TEXT EXCERPT →
Data Analysis and Tranformation

The Problem

We want to add data analysis, in addition to data transformation, into the end-to-end machine learning pipeline generated by SQLFlow.

End-to-end machine learning means a pipeline from raw data to model training and applications. With SQLFlow, we propose to describe complex pipelines with SQL in concisely. An essential part of the solution is to describe the processing of raw data into model inputs. SQLFlow provides a COLUMN clause for this purpose.

Currently, SQLFlow converts content in the COLUMN clause into the Python source code of data transformation. The following example would call the Feature Column API categorical_column_with_hash_bucket from TensorFlow to convert a string address from the database into a single-element tensor of an integer ID.

SELECT * FROM welfare TO
TRAIN DNNRegressor
COLUMN hash_bucket(address, 1000)
LABEL income;

However, data transform often requires parameters. The above example requires the bucket size, 1000. Other examples include

standardize(age, mean, stdev)
normalize(size, min, max)
categorize(city, city_name_list)

The challenge is – users don’t want to specify these parameters; instead, they want SQLFlow to do the data statistics and derives these parameters from data automatically. So, the above examples become

standardize(age)

GOAL 1 → In the text on SQLFlow data analysis and transformation, which TensorFlow Feature Column API does the example call to convert a string address?
GOAL 2 → Continue the text on SQLFlow data analysis and transformation from its last line.

PROVIDED MATERIAL →
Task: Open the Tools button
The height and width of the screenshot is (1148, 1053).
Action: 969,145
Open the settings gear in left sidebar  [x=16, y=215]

TASK RESPONSE 1 → categorical_column_with_hash_bucket

TASK RESPONSE 2 →
normalize(size)
categorize(city)

In the terminology of TFX Transform, the word analysis refers to data statistics that derives the above parameters, given which, the transforming refers to the conversion of raw data into model inputs. This design document is about making SQLFlow support data analysis, in addition to transformation.

The Syntax Extension

Without any syntax extension, users can write SQL statements for data analysis. For example, the following SQL statement works with MySQL and can normalize the field size of table plates.

SELECT 1.00 * (t1.size - t2.size_min) / t2.size_range
FROM plates t1
JOIN
(
    SELECT
        MIN(size) AS size_min,
        MAX(size) - MIN(size) AS size_range
    FROM plates
) t2
ON 1 = 1

Unfortunately, the above code is tricky and hard to read. And users might have to write it multiples time – one before training and one before the prediction – thus doubles the source code complexity.

For the goal of making deep learning more straightforward, we hope our users can write the following statement.

SELECT * FROM plates
TO TRAIN DNNRegressor
COLUMN normalize(size)
LABEL price
INTO a_model;

This syntax implies that SQLFlow can convert the above statement into a Python program that does data analysis and data transformation.

To use the trained model to make predictions, we hope the users don’t have to rewrite the COLUMN clause. For example, the following statement assumes that the table new_plates has a field size. The converted Python code should normalize size before sending it to the input of a_mode.

SELECT * FROM new_plates TO PREDICT price USING a_model;

If the user doesn’t want normalization, but the raw value, as the input, she could write the following.

SELECT * FROM new_plates TO PREDICT price USING a_model COLUMN size

Or, if she wants standardization instead of normalization, she could write the following.

SELECT * FROM new_plates
TO PREDICT price
USING a_model
COLUMN standardize(size)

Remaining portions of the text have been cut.